ACC/AHA 2005 Guideline Update for the Diagnosis and Management of Chronic Heart Failure in the Adult: a report of the American College of Cardiology/American Heart Association Task Force on Practice Guidelines (Writing Committee to Update the 2001 Guidelines for the Evaluation and Management of Heart Failure)

"The committee elected to focus this document on the prevention of HF and on the diagnosis and management of chronic HF in the adult patient with normal or low LVEF. It specifically did not consider acute HF, which might merit a separate set of guidelines and is addressed in part in the ACC/AHA Guidelines for the Management of Patients With ST-Elevation Myocardial Infarction (8) and the ACC/AHA 2003 Update of the Guidelines for the Management of Unstable Angina and Non-ST Elevation Myocardial Infarction (9). We have also excluded HF in children, both because the underlying causes of HF in children differ from those in adults and because none of the controlled trials of treatments for HF have included children. We have not considered the management of HF due to primary valvular disease [see ACC/AHA Guidelines on the Management of Patients With Valvular Heart Disease (10)] or congenital malformations, and we have not included recommendations for the treatment of specific myocardial disorders (e.g., hemochromatosis, sarcoidosis, or amyloidosis).
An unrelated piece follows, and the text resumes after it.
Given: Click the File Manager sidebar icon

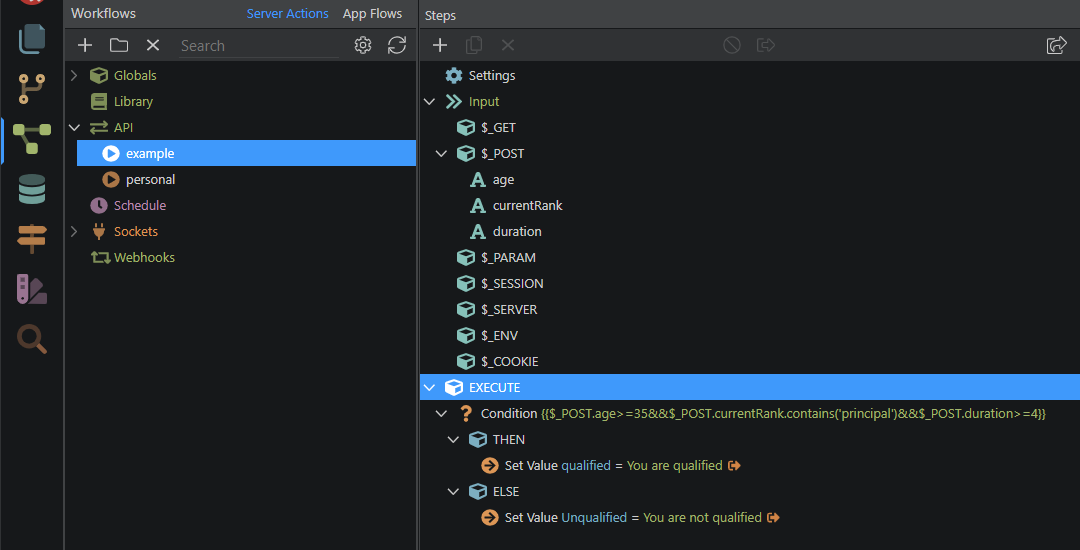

These practice guidelines are intended to assist healthcare providers in clinical decision making by describing a range of generally acceptable approaches for the prevention, diagnosis, and management of HF. The guidelines attempt to define practices that meet the needs of most patients under most circumstances. However, the ultimate judgment regarding the care of a particular patient must be made by the healthcare provider in light of all of the circumstances that are relevant to that patient. These guidelines do not address cost-effectiveness from a societal perspective. The guidelines are not meant to assist policy makers faced with the necessity to make decisions regarding the allocation of finite healthcare resources. In fact, these guidelines assume no resource limitation. They do not provide policy makers with sufficient information to be able to choose wisely between options for resource allocation. The various therapeutic strategies described in this document can be viewed as a checklist to be considered for each patient in an attempt to individualize treatment for an evolving disease process. Every patient is unique, not only in terms of his or her cause and course of HF, but also in terms of his or her personal and cultural approach to the disease. Guidelines can only provide an outline for evidence-based decisions or recommendations for individual care; these guidelines are meant to provide that outline.